Given request
Starting at the line containing "Select the z-test radio button" and ending after the line containing "Action: (21, 253)", put those lines of the records into a numbered list, leaving out blank lines.

━━━

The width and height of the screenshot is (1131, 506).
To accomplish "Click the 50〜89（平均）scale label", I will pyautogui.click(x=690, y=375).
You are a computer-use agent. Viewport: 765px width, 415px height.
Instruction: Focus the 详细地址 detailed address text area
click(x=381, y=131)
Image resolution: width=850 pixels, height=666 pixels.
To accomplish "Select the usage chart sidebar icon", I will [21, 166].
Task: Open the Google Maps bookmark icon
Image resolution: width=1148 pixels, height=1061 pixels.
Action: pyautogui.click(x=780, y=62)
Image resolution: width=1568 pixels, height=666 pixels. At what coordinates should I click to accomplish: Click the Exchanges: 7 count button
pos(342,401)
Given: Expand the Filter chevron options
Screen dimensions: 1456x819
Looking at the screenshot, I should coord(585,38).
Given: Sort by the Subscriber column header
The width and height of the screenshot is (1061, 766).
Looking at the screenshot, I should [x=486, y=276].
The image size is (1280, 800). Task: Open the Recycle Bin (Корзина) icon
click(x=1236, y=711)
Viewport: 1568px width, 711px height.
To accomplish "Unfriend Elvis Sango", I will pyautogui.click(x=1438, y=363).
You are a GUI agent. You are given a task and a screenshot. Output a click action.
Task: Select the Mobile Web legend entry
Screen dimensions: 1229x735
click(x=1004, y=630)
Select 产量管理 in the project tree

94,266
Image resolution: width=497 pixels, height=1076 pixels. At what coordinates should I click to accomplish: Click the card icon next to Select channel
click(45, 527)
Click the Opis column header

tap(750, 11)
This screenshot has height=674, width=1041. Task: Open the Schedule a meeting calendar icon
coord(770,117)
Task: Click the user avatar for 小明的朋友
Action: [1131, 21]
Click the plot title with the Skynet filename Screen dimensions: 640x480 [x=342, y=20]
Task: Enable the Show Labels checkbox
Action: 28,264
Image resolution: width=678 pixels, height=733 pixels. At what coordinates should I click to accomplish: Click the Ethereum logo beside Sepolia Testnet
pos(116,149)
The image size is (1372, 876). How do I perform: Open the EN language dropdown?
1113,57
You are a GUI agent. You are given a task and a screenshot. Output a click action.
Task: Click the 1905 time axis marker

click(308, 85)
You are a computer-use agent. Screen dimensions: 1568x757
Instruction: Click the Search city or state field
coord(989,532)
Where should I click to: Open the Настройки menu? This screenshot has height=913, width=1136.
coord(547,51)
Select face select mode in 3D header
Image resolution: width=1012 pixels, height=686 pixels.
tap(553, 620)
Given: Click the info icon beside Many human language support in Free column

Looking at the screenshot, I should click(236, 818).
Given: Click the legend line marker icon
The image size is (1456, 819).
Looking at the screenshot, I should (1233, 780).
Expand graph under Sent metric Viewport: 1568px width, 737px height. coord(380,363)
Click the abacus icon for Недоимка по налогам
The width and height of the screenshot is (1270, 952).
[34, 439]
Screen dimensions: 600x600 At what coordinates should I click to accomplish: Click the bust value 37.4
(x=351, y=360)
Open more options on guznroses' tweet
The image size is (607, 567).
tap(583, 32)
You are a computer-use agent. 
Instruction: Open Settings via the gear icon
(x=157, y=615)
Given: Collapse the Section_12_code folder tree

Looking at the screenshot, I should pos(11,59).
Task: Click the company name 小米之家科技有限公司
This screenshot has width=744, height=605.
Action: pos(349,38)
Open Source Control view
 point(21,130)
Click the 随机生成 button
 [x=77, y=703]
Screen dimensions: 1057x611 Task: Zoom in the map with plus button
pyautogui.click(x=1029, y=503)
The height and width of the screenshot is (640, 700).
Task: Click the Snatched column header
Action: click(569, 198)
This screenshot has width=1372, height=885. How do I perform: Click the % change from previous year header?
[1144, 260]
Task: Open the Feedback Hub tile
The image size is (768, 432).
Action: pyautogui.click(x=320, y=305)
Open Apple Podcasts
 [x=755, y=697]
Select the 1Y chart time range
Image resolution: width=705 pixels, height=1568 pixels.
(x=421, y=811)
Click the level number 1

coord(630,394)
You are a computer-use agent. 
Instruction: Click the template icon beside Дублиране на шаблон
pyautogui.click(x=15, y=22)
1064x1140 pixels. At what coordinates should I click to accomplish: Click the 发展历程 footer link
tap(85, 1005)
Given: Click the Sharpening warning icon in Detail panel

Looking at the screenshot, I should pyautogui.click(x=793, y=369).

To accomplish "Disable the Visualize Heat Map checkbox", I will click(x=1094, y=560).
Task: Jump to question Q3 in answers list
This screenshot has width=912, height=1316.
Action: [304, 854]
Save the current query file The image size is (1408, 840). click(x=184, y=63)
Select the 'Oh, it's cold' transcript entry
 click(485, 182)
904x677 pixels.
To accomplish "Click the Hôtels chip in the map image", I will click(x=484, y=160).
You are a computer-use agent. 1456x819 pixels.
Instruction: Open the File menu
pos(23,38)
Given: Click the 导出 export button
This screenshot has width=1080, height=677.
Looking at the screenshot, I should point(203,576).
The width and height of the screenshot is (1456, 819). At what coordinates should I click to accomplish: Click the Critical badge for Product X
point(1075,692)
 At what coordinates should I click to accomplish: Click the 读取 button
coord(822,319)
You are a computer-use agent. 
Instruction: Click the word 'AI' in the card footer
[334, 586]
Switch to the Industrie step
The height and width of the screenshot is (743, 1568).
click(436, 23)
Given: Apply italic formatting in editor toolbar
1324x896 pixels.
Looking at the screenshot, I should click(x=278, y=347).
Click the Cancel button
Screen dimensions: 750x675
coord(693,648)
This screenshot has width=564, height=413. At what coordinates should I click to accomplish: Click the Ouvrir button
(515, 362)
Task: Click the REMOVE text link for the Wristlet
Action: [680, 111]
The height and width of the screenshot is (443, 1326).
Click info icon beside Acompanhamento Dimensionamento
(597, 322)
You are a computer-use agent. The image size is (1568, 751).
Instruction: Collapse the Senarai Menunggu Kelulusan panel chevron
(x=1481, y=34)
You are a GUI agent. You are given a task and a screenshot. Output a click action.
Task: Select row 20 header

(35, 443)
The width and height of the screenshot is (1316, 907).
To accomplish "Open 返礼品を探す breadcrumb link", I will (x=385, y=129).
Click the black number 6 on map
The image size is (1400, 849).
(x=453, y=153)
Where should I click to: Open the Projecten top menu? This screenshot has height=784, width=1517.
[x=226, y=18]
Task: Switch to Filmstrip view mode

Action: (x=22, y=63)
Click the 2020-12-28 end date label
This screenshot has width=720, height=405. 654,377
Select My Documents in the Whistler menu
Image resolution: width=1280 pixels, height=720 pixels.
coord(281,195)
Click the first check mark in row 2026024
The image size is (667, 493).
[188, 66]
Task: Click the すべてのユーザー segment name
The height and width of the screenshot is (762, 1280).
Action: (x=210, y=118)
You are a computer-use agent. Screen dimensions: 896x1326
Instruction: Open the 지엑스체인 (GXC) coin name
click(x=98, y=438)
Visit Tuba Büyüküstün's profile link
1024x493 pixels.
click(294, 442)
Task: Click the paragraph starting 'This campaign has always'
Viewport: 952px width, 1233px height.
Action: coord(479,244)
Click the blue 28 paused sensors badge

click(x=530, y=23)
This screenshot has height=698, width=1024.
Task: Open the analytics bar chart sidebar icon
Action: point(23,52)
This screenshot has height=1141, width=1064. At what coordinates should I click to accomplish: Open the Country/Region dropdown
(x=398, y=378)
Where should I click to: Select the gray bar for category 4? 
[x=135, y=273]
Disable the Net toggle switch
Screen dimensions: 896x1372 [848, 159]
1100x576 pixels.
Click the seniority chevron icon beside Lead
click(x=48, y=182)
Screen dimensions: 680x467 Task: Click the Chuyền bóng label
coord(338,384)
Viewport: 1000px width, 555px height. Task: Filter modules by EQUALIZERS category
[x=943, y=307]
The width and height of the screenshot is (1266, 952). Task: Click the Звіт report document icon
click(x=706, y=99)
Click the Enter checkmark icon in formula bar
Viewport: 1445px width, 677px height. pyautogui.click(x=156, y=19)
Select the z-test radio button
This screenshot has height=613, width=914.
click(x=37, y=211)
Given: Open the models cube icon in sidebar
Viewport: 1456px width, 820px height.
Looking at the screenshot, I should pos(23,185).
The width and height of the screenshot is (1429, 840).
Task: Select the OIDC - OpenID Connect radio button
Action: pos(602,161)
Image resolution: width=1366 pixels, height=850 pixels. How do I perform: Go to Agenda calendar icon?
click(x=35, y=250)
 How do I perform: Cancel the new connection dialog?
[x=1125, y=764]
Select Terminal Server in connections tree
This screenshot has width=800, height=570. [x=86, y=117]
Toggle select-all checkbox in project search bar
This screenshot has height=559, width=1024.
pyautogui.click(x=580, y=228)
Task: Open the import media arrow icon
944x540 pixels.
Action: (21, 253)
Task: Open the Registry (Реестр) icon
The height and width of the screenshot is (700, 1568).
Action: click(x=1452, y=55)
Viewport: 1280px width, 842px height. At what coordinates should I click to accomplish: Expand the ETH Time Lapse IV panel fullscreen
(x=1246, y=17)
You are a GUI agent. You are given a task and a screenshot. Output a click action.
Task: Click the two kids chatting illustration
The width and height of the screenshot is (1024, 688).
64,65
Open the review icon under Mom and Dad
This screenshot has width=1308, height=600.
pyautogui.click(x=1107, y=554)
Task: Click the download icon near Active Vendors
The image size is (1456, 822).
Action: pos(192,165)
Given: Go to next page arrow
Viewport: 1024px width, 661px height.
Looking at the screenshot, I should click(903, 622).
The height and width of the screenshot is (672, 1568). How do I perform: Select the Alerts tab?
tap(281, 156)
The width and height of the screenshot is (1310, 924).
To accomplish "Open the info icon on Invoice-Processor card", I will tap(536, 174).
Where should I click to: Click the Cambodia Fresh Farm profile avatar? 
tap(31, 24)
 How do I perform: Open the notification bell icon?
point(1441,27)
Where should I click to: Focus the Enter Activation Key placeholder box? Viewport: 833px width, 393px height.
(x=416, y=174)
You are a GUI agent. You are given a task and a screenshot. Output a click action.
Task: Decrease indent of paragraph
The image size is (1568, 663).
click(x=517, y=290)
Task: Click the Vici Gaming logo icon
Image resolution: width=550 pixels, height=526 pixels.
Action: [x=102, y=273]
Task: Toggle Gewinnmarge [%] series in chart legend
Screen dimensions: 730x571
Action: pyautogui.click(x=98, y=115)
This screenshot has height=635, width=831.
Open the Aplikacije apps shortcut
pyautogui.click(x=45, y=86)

━━━

Result of the task
1. Select the z-test radio button
2. This screenshot has height=613, width=914.
3. click(x=37, y=211)
4. Given: Open the models cube icon in sidebar
5. Viewport: 1456px width, 820px height.
6. Looking at the screenshot, I should pos(23,185).
7. The width and height of the screenshot is (1429, 840).
8. Task: Select the OIDC - OpenID Connect radio button
9. Action: pos(602,161)
10. Image resolution: width=1366 pixels, height=850 pixels. How do I perform: Go to Agenda calendar icon?
11. click(x=35, y=250)
12.  How do I perform: Cancel the new connection dialog?
13. [x=1125, y=764]
14. Select Terminal Server in connections tree
15. This screenshot has width=800, height=570. [x=86, y=117]
16. Toggle select-all checkbox in project search bar
17. This screenshot has height=559, width=1024.
18. pyautogui.click(x=580, y=228)
19. Task: Open the import media arrow icon
20. 944x540 pixels.
21. Action: (21, 253)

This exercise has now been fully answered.